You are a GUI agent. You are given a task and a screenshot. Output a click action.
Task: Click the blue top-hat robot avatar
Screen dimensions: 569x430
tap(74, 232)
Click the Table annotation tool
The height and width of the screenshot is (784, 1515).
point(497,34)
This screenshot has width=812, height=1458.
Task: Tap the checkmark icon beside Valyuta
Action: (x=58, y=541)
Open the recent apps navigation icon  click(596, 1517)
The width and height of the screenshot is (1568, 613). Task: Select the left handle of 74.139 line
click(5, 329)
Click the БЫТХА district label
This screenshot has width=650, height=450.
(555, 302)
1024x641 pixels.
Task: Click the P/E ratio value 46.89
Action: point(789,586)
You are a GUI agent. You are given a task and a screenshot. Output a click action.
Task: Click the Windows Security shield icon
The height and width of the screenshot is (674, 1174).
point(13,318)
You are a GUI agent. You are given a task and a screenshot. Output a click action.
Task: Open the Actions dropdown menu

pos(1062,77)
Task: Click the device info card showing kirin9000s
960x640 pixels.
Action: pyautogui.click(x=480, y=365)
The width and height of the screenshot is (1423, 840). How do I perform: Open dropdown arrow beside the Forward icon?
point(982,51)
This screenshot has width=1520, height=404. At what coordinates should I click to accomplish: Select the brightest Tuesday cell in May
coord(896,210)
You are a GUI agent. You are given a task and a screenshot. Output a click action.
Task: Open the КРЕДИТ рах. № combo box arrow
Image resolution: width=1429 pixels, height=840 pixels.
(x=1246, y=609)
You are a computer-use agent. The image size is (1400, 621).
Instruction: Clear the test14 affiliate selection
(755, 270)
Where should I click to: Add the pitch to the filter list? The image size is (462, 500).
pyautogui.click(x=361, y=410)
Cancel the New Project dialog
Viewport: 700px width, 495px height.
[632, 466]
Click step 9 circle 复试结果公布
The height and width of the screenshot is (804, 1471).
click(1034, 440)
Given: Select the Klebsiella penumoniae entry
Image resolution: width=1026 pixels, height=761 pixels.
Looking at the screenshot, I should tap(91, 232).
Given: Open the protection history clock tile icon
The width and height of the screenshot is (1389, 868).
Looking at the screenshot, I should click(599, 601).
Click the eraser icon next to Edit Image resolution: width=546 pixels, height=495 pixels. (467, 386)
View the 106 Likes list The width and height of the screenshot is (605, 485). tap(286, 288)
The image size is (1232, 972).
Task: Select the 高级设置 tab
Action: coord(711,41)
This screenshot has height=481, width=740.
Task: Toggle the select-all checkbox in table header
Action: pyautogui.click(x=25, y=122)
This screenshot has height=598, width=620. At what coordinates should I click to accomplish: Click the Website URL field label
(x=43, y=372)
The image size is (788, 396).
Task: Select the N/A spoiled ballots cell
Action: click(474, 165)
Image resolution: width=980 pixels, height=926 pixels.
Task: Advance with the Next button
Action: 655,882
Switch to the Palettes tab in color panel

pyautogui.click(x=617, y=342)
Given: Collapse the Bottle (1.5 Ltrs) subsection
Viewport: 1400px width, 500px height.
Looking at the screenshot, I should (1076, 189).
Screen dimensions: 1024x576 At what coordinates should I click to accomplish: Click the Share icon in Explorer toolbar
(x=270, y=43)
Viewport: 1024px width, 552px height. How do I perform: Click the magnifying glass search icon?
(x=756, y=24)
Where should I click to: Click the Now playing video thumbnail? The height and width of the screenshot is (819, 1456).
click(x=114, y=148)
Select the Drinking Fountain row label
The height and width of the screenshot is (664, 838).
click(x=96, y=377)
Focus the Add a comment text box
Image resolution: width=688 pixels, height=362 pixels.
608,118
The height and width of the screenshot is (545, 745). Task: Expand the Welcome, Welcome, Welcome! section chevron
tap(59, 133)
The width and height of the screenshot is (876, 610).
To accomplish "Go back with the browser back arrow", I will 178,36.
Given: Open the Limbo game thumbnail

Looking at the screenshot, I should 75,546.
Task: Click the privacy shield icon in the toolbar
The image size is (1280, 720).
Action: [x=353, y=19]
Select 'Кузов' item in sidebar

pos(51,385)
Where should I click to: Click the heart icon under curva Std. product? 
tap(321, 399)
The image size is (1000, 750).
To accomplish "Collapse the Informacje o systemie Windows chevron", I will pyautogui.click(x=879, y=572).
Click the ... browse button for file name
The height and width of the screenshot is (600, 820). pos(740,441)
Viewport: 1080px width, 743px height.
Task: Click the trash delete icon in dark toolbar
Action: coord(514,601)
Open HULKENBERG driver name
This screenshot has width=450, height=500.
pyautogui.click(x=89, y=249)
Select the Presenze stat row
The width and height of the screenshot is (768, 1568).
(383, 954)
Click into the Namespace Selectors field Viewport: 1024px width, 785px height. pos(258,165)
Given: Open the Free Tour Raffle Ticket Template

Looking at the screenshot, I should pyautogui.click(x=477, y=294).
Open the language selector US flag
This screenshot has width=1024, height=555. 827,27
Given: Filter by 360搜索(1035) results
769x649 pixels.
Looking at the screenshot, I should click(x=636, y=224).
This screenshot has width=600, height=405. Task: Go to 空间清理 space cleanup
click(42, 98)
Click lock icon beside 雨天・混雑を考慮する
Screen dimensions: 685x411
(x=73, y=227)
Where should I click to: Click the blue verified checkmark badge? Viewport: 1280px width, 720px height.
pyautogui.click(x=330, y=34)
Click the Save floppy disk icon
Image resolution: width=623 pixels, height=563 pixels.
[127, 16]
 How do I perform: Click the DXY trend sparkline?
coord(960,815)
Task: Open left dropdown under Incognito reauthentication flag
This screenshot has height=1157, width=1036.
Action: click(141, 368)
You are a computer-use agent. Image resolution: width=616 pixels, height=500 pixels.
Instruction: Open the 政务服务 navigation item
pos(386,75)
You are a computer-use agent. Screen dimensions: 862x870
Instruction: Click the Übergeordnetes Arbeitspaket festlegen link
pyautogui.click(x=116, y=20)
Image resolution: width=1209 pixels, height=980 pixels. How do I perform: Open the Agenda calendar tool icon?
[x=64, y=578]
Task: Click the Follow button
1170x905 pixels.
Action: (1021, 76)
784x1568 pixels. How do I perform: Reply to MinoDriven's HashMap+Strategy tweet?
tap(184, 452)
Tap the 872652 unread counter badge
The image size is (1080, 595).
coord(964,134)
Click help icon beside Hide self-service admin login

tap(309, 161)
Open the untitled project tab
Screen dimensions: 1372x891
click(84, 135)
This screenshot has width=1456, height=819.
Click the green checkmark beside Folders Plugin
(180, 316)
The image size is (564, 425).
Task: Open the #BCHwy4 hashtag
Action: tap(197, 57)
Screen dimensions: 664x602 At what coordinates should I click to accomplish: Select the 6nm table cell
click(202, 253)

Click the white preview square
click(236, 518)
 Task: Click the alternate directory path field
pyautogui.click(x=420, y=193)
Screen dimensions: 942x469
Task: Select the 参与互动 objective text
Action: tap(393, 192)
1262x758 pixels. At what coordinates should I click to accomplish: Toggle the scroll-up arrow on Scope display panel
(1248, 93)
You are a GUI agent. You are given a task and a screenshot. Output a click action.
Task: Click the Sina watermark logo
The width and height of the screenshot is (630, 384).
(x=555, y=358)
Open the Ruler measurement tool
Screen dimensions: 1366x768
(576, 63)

## Problem to work on
Please transcribe all of the entries precisely.

## Completed task
You are a GUI agent. You are given a task and a screenshot. Output a click action.
Task: Click the blue top-hat robot avatar
Screen dimensions: 569x430
tap(74, 232)
Click the Table annotation tool
The height and width of the screenshot is (784, 1515).
point(497,34)
This screenshot has width=812, height=1458.
Task: Tap the checkmark icon beside Valyuta
Action: (x=58, y=541)
Open the recent apps navigation icon  click(596, 1517)
The width and height of the screenshot is (1568, 613). Task: Select the left handle of 74.139 line
click(5, 329)
Click the БЫТХА district label
This screenshot has width=650, height=450.
(555, 302)
1024x641 pixels.
Task: Click the P/E ratio value 46.89
Action: point(789,586)
You are a GUI agent. You are given a task and a screenshot. Output a click action.
Task: Click the Windows Security shield icon
The height and width of the screenshot is (674, 1174).
point(13,318)
You are a GUI agent. You are given a task and a screenshot. Output a click action.
Task: Open the Actions dropdown menu

pos(1062,77)
Task: Click the device info card showing kirin9000s
960x640 pixels.
Action: pyautogui.click(x=480, y=365)
The width and height of the screenshot is (1423, 840). How do I perform: Open dropdown arrow beside the Forward icon?
point(982,51)
This screenshot has width=1520, height=404. At what coordinates should I click to accomplish: Select the brightest Tuesday cell in May
coord(896,210)
You are a GUI agent. You are given a task and a screenshot. Output a click action.
Task: Open the КРЕДИТ рах. № combo box arrow
Image resolution: width=1429 pixels, height=840 pixels.
(x=1246, y=609)
You are a computer-use agent. The image size is (1400, 621).
Instruction: Clear the test14 affiliate selection
(755, 270)
Where should I click to: Add the pitch to the filter list? The image size is (462, 500).
pyautogui.click(x=361, y=410)
Cancel the New Project dialog
Viewport: 700px width, 495px height.
[632, 466]
Click step 9 circle 复试结果公布
The height and width of the screenshot is (804, 1471).
click(1034, 440)
Given: Select the Klebsiella penumoniae entry
Image resolution: width=1026 pixels, height=761 pixels.
Looking at the screenshot, I should tap(91, 232).
Given: Open the protection history clock tile icon
The width and height of the screenshot is (1389, 868).
Looking at the screenshot, I should click(599, 601).
Click the eraser icon next to Edit Image resolution: width=546 pixels, height=495 pixels. (467, 386)
View the 106 Likes list The width and height of the screenshot is (605, 485). tap(286, 288)
The image size is (1232, 972).
Task: Select the 高级设置 tab
Action: coord(711,41)
This screenshot has height=481, width=740.
Task: Toggle the select-all checkbox in table header
Action: pyautogui.click(x=25, y=122)
This screenshot has height=598, width=620. At what coordinates should I click to accomplish: Click the Website URL field label
(x=43, y=372)
The image size is (788, 396).
Task: Select the N/A spoiled ballots cell
Action: click(474, 165)
Image resolution: width=980 pixels, height=926 pixels.
Task: Advance with the Next button
Action: 655,882
Switch to the Palettes tab in color panel

pyautogui.click(x=617, y=342)
Given: Collapse the Bottle (1.5 Ltrs) subsection
Viewport: 1400px width, 500px height.
Looking at the screenshot, I should (1076, 189).
Screen dimensions: 1024x576 At what coordinates should I click to accomplish: Click the Share icon in Explorer toolbar
(x=270, y=43)
Viewport: 1024px width, 552px height. How do I perform: Click the magnifying glass search icon?
(x=756, y=24)
Where should I click to: Click the Now playing video thumbnail? The height and width of the screenshot is (819, 1456).
click(x=114, y=148)
Select the Drinking Fountain row label
The height and width of the screenshot is (664, 838).
click(x=96, y=377)
Focus the Add a comment text box
Image resolution: width=688 pixels, height=362 pixels.
608,118
The height and width of the screenshot is (545, 745). Task: Expand the Welcome, Welcome, Welcome! section chevron
tap(59, 133)
The width and height of the screenshot is (876, 610).
To accomplish "Go back with the browser back arrow", I will 178,36.
Given: Open the Limbo game thumbnail

Looking at the screenshot, I should 75,546.
Task: Click the privacy shield icon in the toolbar
The image size is (1280, 720).
Action: [x=353, y=19]
Select 'Кузов' item in sidebar

pos(51,385)
Where should I click to: Click the heart icon under curva Std. product? 
tap(321, 399)
The image size is (1000, 750).
To accomplish "Collapse the Informacje o systemie Windows chevron", I will pyautogui.click(x=879, y=572).
Click the ... browse button for file name
The height and width of the screenshot is (600, 820). pos(740,441)
Viewport: 1080px width, 743px height.
Task: Click the trash delete icon in dark toolbar
Action: coord(514,601)
Open HULKENBERG driver name
This screenshot has width=450, height=500.
pyautogui.click(x=89, y=249)
Select the Presenze stat row
The width and height of the screenshot is (768, 1568).
(383, 954)
Click into the Namespace Selectors field Viewport: 1024px width, 785px height. pos(258,165)
Given: Open the Free Tour Raffle Ticket Template

Looking at the screenshot, I should pyautogui.click(x=477, y=294).
Open the language selector US flag
This screenshot has width=1024, height=555. 827,27
Given: Filter by 360搜索(1035) results
769x649 pixels.
Looking at the screenshot, I should click(x=636, y=224).
This screenshot has width=600, height=405. Task: Go to 空间清理 space cleanup
click(42, 98)
Click lock icon beside 雨天・混雑を考慮する
Screen dimensions: 685x411
(x=73, y=227)
Where should I click to: Click the blue verified checkmark badge? Viewport: 1280px width, 720px height.
pyautogui.click(x=330, y=34)
Click the Save floppy disk icon
Image resolution: width=623 pixels, height=563 pixels.
[127, 16]
 How do I perform: Click the DXY trend sparkline?
coord(960,815)
Task: Open left dropdown under Incognito reauthentication flag
This screenshot has height=1157, width=1036.
Action: click(141, 368)
You are a computer-use agent. Image resolution: width=616 pixels, height=500 pixels.
Instruction: Open the 政务服务 navigation item
pos(386,75)
You are a computer-use agent. Screen dimensions: 862x870
Instruction: Click the Übergeordnetes Arbeitspaket festlegen link
pyautogui.click(x=116, y=20)
Image resolution: width=1209 pixels, height=980 pixels. How do I perform: Open the Agenda calendar tool icon?
[x=64, y=578]
Task: Click the Follow button
1170x905 pixels.
Action: (1021, 76)
784x1568 pixels. How do I perform: Reply to MinoDriven's HashMap+Strategy tweet?
tap(184, 452)
Tap the 872652 unread counter badge
The image size is (1080, 595).
coord(964,134)
Click help icon beside Hide self-service admin login

tap(309, 161)
Open the untitled project tab
Screen dimensions: 1372x891
click(84, 135)
This screenshot has width=1456, height=819.
Click the green checkmark beside Folders Plugin
(180, 316)
The image size is (564, 425).
Task: Open the #BCHwy4 hashtag
Action: tap(197, 57)
Screen dimensions: 664x602 At what coordinates should I click to accomplish: Select the 6nm table cell
click(202, 253)

Click the white preview square
click(236, 518)
 Task: Click the alternate directory path field
pyautogui.click(x=420, y=193)
Screen dimensions: 942x469
Task: Select the 参与互动 objective text
Action: tap(393, 192)
1262x758 pixels. At what coordinates should I click to accomplish: Toggle the scroll-up arrow on Scope display panel
(1248, 93)
You are a GUI agent. You are given a task and a screenshot. Output a click action.
Task: Click the Sina watermark logo
The width and height of the screenshot is (630, 384).
(x=555, y=358)
Open the Ruler measurement tool
Screen dimensions: 1366x768
(576, 63)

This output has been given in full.